→ **EXCERPT PROVIDED**:

-- -- --

The Equal Opportunity Employment Commission (EEOC) has filed a claim under the amendments to the Americans with Disabilities Act against a company that allegedly discharged a morbidly obese man. EEOC v. BAE Sys., Inc., No. 11-03497 (U.S. Dist. Ct., S.D. Tex., Houston Div., filed September 27, 2011). According to the EEOC, “at the time of his discharge, [Ronald] Kratz was qualified to perform the essential function of his job as a material handler II. BAE refused to engage in any discussion with him to determine whether reasonable accommodations were possible that would have allowed him to continue to perform the essential function of his job … The suit asserts that BAE replaced Kratz with someone who was not morbidly obese.”

-- -- --

[Records excerpted from a collection]

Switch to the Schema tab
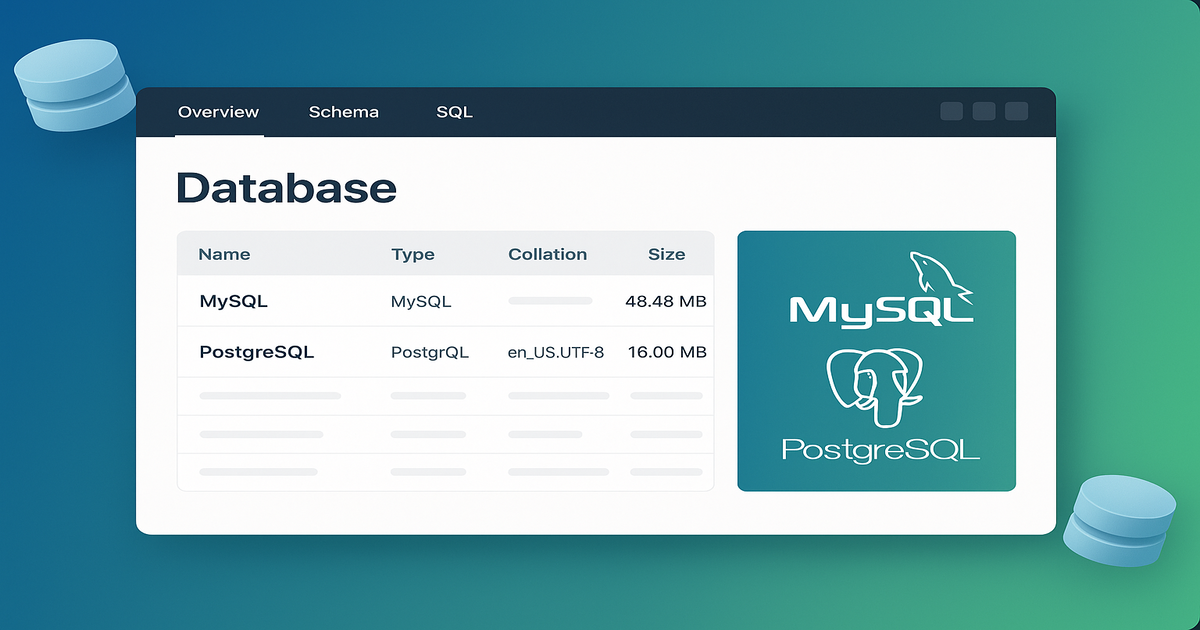Image resolution: width=1200 pixels, height=630 pixels. (x=344, y=112)
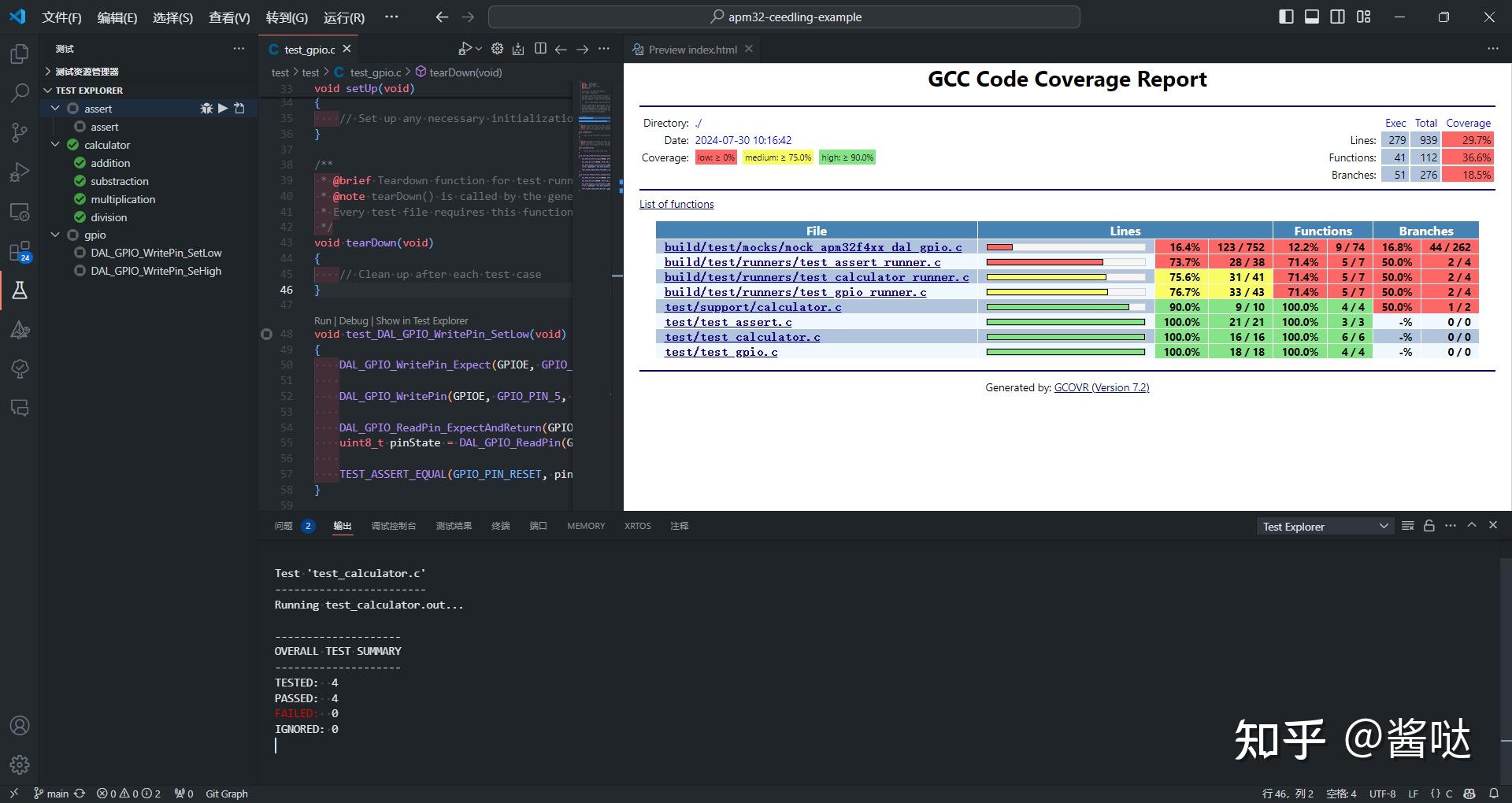This screenshot has height=803, width=1512.
Task: Open Extensions view with badge 24
Action: pyautogui.click(x=20, y=251)
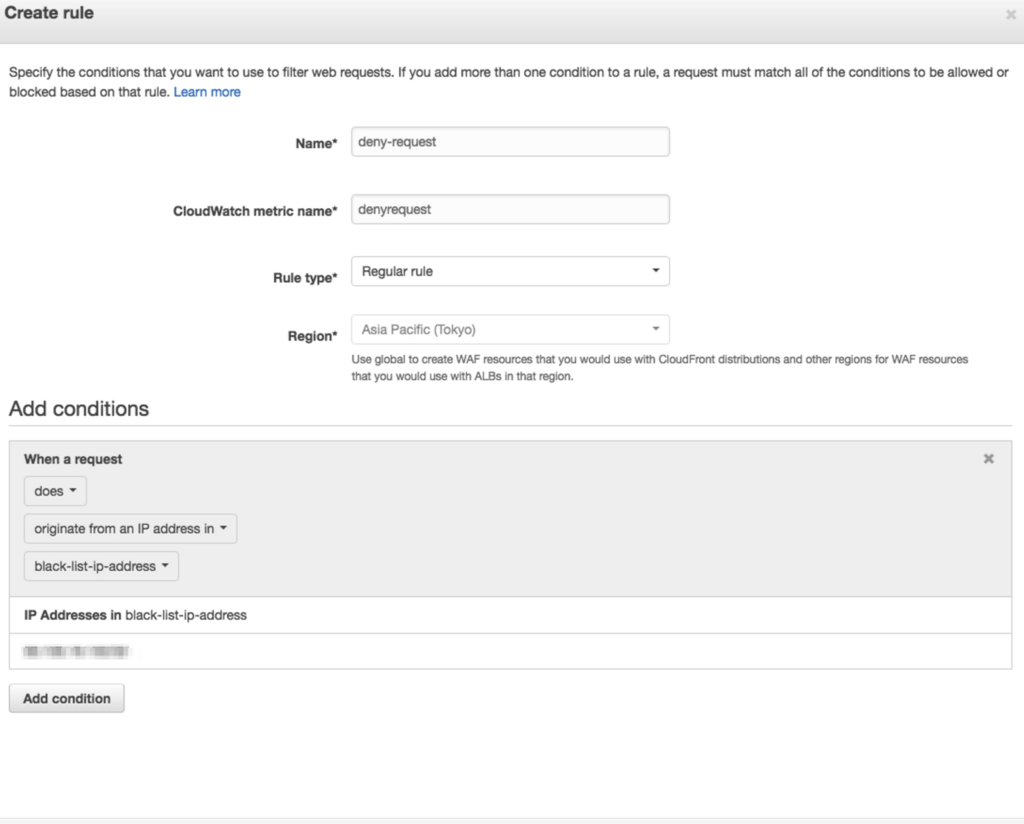Click the 'Rule type*' label
Image resolution: width=1024 pixels, height=824 pixels.
pyautogui.click(x=305, y=278)
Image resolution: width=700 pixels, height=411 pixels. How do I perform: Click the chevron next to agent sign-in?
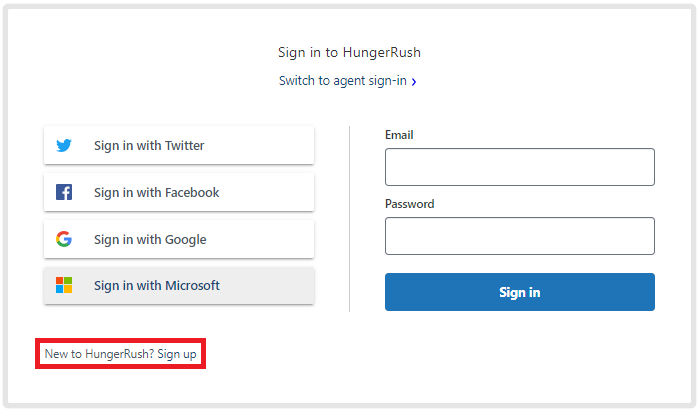414,82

-- -- --

→ **EXERCISE REQUIREMENTS**:
Transcribe the entire text above about the EEOC's suit against BAE over the firing of a morbidly obese worker, keeping every word and punctuation mark unchanged.

→ **TASK ANSWER**:
The Equal Opportunity Employment Commission (EEOC) has filed a claim under the amendments to the Americans with Disabilities Act against a company that allegedly discharged a morbidly obese man. EEOC v. BAE Sys., Inc., No. 11-03497 (U.S. Dist. Ct., S.D. Tex., Houston Div., filed September 27, 2011). According to the EEOC, “at the time of his discharge, [Ronald] Kratz was qualified to perform the essential function of his job as a material handler II. BAE refused to engage in any discussion with him to determine whether reasonable accommodations were possible that would have allowed him to continue to perform the essential function of his job … The suit asserts that BAE replaced Kratz with someone who was not morbidly obese.”